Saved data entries
━━━
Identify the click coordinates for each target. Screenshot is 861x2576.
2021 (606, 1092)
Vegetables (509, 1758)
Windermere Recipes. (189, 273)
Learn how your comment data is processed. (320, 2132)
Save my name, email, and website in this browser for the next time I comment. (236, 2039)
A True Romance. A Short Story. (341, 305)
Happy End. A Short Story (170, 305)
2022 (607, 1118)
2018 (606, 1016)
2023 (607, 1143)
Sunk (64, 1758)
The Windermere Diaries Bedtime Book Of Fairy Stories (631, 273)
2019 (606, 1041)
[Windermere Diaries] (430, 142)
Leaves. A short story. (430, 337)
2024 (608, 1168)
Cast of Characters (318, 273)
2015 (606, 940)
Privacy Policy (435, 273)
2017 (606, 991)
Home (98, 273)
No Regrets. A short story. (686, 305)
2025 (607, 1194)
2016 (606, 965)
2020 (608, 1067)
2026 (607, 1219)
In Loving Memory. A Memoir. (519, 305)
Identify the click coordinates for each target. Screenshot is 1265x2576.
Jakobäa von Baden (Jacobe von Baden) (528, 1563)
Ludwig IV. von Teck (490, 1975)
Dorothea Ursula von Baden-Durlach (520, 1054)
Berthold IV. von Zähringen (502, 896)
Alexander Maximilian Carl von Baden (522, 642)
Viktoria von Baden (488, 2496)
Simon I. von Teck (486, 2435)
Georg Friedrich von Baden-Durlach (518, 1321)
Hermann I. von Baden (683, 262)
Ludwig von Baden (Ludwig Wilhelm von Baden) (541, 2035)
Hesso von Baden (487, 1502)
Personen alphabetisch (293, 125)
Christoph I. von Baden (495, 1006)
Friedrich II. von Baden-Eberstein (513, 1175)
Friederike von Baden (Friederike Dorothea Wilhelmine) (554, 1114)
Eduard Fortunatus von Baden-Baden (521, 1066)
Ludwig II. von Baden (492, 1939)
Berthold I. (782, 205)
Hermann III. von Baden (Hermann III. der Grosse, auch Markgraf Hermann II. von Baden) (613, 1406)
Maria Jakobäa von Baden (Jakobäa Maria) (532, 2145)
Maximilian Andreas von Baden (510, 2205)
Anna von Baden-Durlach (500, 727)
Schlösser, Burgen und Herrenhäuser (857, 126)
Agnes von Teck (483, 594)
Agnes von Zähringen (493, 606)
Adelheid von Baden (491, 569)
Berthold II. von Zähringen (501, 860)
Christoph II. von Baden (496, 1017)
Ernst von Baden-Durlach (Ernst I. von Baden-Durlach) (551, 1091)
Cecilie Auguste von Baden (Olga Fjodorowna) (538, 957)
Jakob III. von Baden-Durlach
━━━
* _Your instructions_
Copy, without any change, the lines from the one that contains "Ludwig II. von Baden (492, 1939)" to the final line of the entries above.

* _Finished exercise_
Ludwig II. von Baden (492, 1939)
Berthold I. (782, 205)
Hermann III. von Baden (Hermann III. der Grosse, auch Markgraf Hermann II. von Baden) (613, 1406)
Maria Jakobäa von Baden (Jakobäa Maria) (532, 2145)
Maximilian Andreas von Baden (510, 2205)
Anna von Baden-Durlach (500, 727)
Schlösser, Burgen und Herrenhäuser (857, 126)
Agnes von Teck (483, 594)
Agnes von Zähringen (493, 606)
Adelheid von Baden (491, 569)
Berthold II. von Zähringen (501, 860)
Christoph II. von Baden (496, 1017)
Ernst von Baden-Durlach (Ernst I. von Baden-Durlach) (551, 1091)
Cecilie Auguste von Baden (Olga Fjodorowna) (538, 957)
Jakob III. von Baden-Durlach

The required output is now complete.